La décision de supprimer les numéros des départements sur les plaques d’immatriculation de nos véhicules est un nouveau coup porté à l’enseignement de la géographie mais aussi à la vulgate de l’humour français, façon almanach Vermot et à la totalité de nos cultures.
Ah, qu’il était savoureux de parcourir nos belles provinces françaises dans notre belle jeunesse. Papa, dans sa vieille 4 CV, doublé par une limousine Citroën 15 CV, immatriculée 75, ne pouvait pas s’empêcher de jurer : « Parigot, tête de veau, Parisien, tête de chien ». C’est ainsi que l’on enseigne la versification façon Victor Hugo à ses ouailles. Nous les enfants éblouis, apprîmes ainsi, car notre haridelle à quatre roues était toujours dépassée par de fiers destriers, l’essentiel de la culture française.

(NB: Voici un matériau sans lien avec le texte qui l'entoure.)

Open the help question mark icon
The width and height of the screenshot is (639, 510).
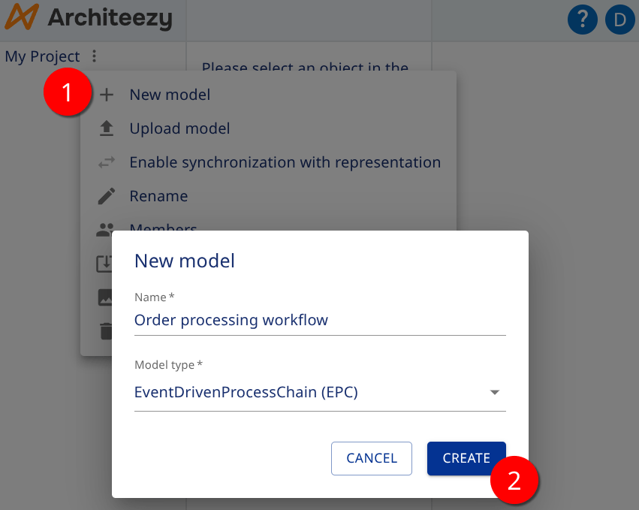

Le 01, c’était le plouc de l’Ain, voisin du coquin 69 lyonnais, une posture dont notre jeune âge ne pouvait supputer les délices. En suivant la RN7 chantée par Trénet, nous entrions ensuite chez le dromadaire drômois (26) qui se traînait devant nous, alors que le 07 ardéchois (pays de la châtaigne) préférait la RN 86 voisine en longeant les vignes de Côte rôtie, Saint-Joseph et Cornas (oui, on apprenait aussi la France viticole).
Après Valence commençait la terre des 84 vauclusiens, toujours bourrés, et celle des 13 marseillais, dangereux émules de Pagnol et Raimu (leçon de littérature et de cinéma) qui roulaient n’importe comment en doublant à droite. Enfin, c’était l’arrivée chez les 06, des lambins grabataires dans leurs cabriolets hors-de-prix volés à la plus-value des travailleurs exploités ( premiers éléments de politique).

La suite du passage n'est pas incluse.